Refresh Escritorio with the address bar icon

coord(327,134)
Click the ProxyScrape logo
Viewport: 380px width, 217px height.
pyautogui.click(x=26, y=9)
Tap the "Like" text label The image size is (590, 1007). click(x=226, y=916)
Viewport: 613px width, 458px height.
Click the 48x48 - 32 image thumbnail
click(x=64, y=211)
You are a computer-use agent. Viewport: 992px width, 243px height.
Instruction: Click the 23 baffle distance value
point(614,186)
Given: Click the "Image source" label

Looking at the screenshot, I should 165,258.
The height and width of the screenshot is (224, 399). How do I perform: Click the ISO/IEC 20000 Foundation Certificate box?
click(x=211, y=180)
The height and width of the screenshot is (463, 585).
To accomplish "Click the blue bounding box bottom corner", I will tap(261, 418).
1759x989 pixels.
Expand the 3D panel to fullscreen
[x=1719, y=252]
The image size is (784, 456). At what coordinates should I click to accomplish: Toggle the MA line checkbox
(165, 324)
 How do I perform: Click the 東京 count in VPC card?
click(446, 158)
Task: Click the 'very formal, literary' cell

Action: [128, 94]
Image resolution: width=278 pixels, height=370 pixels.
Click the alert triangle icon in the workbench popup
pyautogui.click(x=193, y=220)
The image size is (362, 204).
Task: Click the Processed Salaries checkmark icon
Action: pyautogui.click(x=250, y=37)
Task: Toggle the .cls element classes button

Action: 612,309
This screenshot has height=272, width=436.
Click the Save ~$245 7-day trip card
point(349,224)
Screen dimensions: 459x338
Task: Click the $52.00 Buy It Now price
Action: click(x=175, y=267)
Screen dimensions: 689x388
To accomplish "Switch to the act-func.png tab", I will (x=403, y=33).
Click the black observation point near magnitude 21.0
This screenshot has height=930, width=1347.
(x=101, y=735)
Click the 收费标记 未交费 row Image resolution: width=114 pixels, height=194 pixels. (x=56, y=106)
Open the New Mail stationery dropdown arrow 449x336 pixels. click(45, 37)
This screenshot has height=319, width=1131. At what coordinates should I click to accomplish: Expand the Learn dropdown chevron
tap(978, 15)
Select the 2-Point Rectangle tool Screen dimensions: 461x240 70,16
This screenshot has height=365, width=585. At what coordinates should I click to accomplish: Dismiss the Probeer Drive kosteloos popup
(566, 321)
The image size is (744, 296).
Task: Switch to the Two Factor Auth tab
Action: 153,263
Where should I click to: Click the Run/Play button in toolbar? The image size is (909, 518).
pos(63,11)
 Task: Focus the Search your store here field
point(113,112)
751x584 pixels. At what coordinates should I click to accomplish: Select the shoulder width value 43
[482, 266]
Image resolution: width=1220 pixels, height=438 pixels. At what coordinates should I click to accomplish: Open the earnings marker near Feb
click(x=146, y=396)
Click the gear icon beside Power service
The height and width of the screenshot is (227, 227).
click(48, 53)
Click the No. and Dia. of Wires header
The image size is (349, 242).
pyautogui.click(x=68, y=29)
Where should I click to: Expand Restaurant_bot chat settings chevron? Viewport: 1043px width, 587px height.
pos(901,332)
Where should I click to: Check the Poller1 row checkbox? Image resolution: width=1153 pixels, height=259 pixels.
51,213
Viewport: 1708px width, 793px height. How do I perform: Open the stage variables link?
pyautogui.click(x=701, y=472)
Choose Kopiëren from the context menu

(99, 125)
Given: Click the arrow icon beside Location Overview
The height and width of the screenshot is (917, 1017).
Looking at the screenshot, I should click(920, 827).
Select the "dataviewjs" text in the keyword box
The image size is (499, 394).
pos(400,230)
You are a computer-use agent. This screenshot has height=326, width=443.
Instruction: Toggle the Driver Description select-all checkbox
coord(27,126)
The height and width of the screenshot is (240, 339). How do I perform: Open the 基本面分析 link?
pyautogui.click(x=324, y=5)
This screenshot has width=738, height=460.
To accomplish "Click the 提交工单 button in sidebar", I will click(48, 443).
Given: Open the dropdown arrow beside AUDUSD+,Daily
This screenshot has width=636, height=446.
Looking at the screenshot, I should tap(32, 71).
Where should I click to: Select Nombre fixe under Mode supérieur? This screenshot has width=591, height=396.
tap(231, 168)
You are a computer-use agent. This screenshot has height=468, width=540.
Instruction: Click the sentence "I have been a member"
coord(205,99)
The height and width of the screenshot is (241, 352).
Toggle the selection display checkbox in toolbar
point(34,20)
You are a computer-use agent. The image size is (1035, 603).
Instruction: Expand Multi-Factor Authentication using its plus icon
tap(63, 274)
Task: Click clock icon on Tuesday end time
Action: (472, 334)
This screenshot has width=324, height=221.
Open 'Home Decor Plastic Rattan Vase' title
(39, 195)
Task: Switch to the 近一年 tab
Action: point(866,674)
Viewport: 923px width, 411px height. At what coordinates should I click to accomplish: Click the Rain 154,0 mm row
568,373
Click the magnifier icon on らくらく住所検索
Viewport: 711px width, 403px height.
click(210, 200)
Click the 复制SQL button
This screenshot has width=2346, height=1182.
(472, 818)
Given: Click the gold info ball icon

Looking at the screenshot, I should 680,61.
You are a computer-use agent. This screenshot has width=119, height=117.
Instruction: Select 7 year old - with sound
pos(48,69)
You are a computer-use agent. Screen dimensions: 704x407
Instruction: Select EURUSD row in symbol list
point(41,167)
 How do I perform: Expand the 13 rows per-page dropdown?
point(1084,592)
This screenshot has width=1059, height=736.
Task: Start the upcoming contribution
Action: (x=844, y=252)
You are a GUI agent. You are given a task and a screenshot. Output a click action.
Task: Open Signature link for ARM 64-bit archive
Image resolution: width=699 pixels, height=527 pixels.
────────────────────────────────────────
> _DO THIS_
Pull out the lines above from the very first one through the line containing "click(x=211, y=180)", both ends included, and reproduce them word for word.

> _CORRECT RESPONSE_
Refresh Escritorio with the address bar icon

coord(327,134)
Click the ProxyScrape logo
Viewport: 380px width, 217px height.
pyautogui.click(x=26, y=9)
Tap the "Like" text label The image size is (590, 1007). click(x=226, y=916)
Viewport: 613px width, 458px height.
Click the 48x48 - 32 image thumbnail
click(x=64, y=211)
You are a computer-use agent. Viewport: 992px width, 243px height.
Instruction: Click the 23 baffle distance value
point(614,186)
Given: Click the "Image source" label

Looking at the screenshot, I should 165,258.
The height and width of the screenshot is (224, 399). How do I perform: Click the ISO/IEC 20000 Foundation Certificate box?
click(x=211, y=180)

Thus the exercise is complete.